Question about Tutorial on Negative Feedback Op amps

quantumtangles

Dec 19, 2012
153
Joined
Dec 19, 2012
Messages
153
I was reading your excellent tutorial on negative feedback operational amplifiers but do not understand a sentence in paragraph 4.

Let's say that our op-amp has a differential voltage gain of 200,000. If Vin equals 6 volts, the output voltage will be 5.999970000149999 volts.

Is the value for differential voltage gain realistic (200,000), and if so, how does that figure relate to the output voltage in terms of the negative feedback loop? More directly, why is it such a big number. Define differential voltage gain. Is this a unit-less ratio?
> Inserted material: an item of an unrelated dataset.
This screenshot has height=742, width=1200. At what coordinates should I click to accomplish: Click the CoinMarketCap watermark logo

Such a marvellous site in terms of useful information...really grateful for the effort you have all put into it.
 
Last edited:

john monks

Mar 9, 2012
693
Joined
Mar 9, 2012
Messages
693
When we say that an operational amplifier has a gain of 200,000 we are saying that for every unit of voltage change between the input pins we get a change of 200,000 units of output change.
So to that end if we place 6 volts on a voltage follower that the example uses we must have something less that 6 volts on the output pin.
So whatever it is the output voltage is 200,000 times the differential input pins.
This is a unit less ratio. It is merely the ratio of the output voltage to the differential input voltage.
In this case the output voltage is 6 volts X 200,000 / 200,001 or about 5.99997 volts.
 

quantumtangles

Dec 19, 2012
153
Joined
Dec 19, 2012
Messages
153
Many thanks for such a clear explanation.
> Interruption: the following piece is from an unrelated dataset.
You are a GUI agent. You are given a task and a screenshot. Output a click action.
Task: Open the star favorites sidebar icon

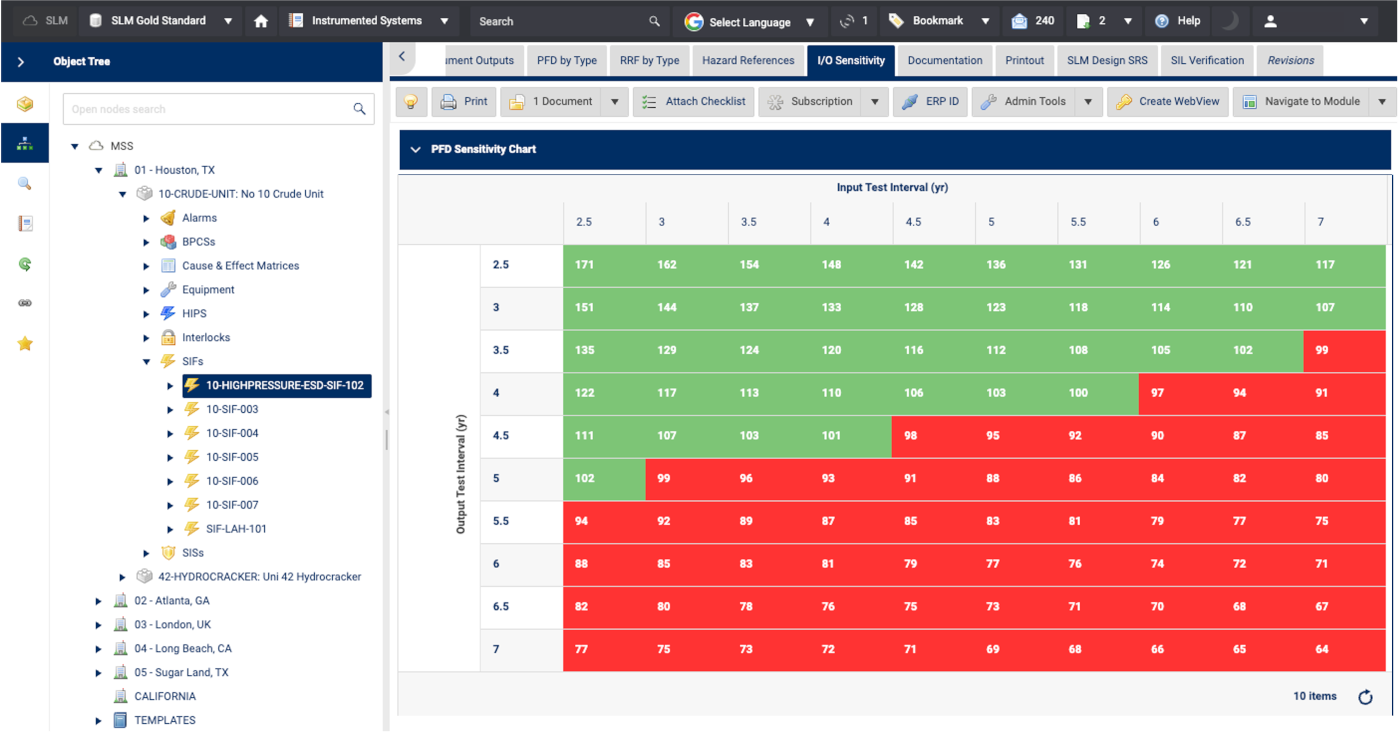25,344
I do not need to know all of the technical details for my little Op amp circuits (...really only need reasonable resistor values to set the gain in the feedback loop) but its great to know these things all the same.

Still a lot of stuff that looks really fascinating in the tutorials that I know little about. Sincere thanks :D
 

(*steve*)

¡sǝpodᴉʇuɐ ǝɥʇ ɹɐǝɥd
Moderator
Jan 21, 2010
25,505
Joined
Jan 21, 2010
Messages
25,505
The point is, at such high gains, you can generally assume that negative feedback tries to keep both inputs at the same voltage.